In 1938, a long-eared brown mule won the post of Republican precinct committeeman for Milton, Washington, with 51 votes. Boston Curtis’ win didn’t come as a surprise since he ran uncontested; however, the city’s residents were surprised to discover that they’d voted for an animal. The mule’s victory was engineered by Mayor Kenneth Simmons, a Democrat, who had taken Boston Curtis to the courthouse and registered him to run by signing the necessary documents with hoof prints. Why did the mayor run a mule for office? Simmons gave two reasons: He wanted to embarrass the Republican Party by having them vote in a relative of the Democratic donkey, and he wanted to prove that voters often didn’t know whom they were supporting.
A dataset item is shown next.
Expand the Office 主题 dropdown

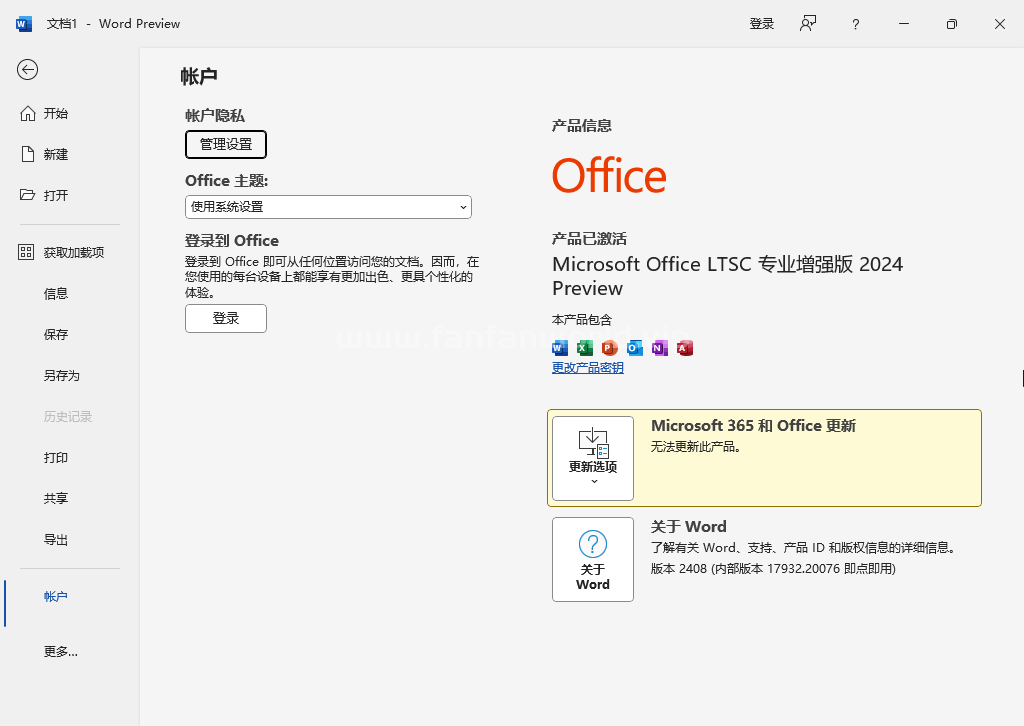click(328, 207)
This part-manx cat served as mayor of Talkeetna, Alaska from 1997 until his death in July 2017. He enjoyed widespread popularity in the 900-person town. Because Talkeetna is technically a historical district, Stubbs served in a figurehead role, but he became a big draw for tourists. This mayoral manx with thousands of Facebook subscribers used to drink water and catnip from a wine glass every afternoon and frequently meowed until he was picked up.
This 145-pound boar hog was the preferred presidential candidate for the Youth International Party, or Yippies, in 1968. Named after Pegasus, the winged horse in Greek mythology, Pigasus was nominated for the presidency at a rally outside the 1968 Democratic National Convention on Aug. 23. Pigasus’ owner, Phil Ochs, demanded that the pig be given Secret Service protection and access to foreign policy briefings, but the hog’s candidacy didn’t last long. Pigasus, Ochs and other Yippies were arrested and charged with disorderly conduct.
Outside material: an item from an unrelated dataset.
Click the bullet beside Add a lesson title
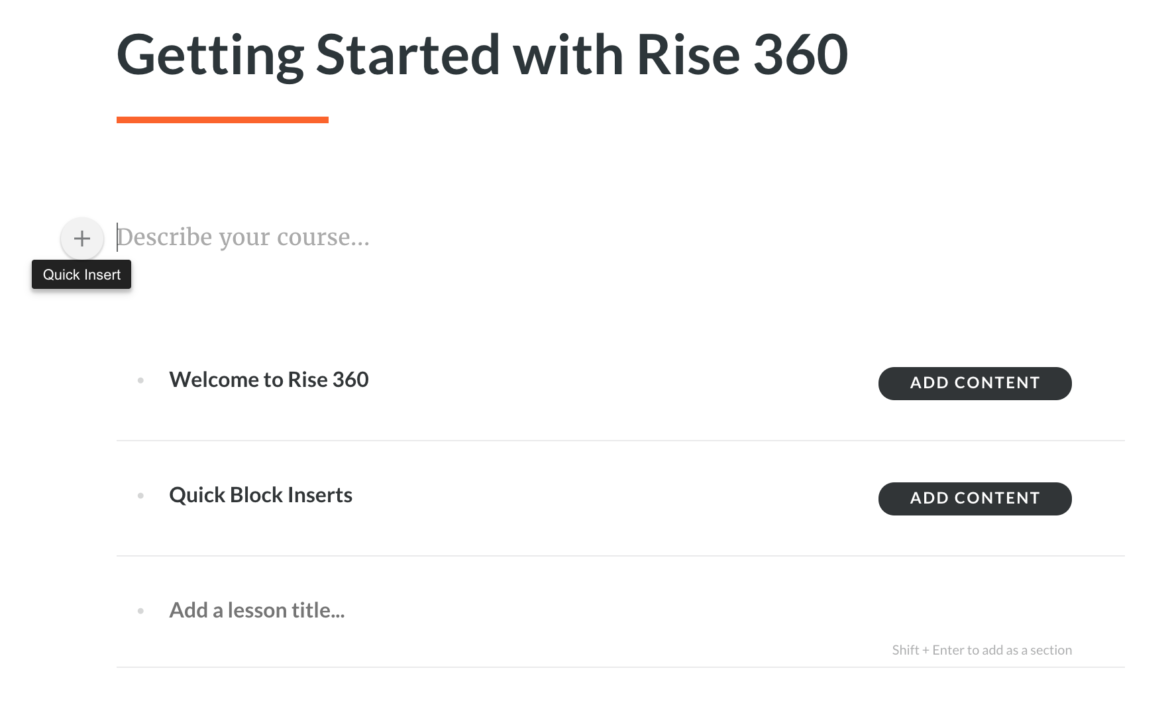 tap(140, 611)
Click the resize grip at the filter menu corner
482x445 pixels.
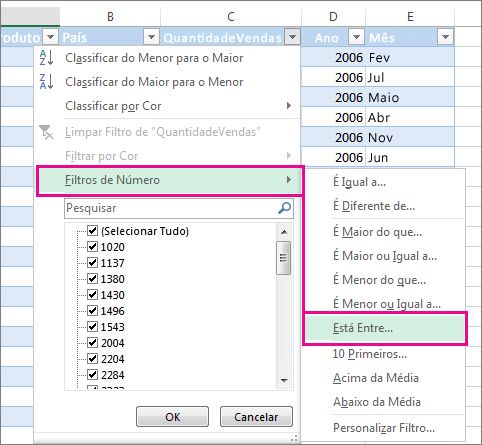pos(294,438)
A 6-year-old dachshund from Oklahoma ran for office in the 2008 U.S. presidential race under the BYOB party. Although Molly didn’t present much of a threat to Obama, she gave it another unsuccessful go in 2012. To ensure she was truly the bark of the people, Molly's website said that the pup would rely on her constituents to develop her platform. Visitors to the website could vote in a series of polls to help frame Molly’s opinions, making the dachshund “a more finely tuned political weather vane than either Barack or Mitt.”
Editor's note: This story was originally written in August 2012 and has been updated.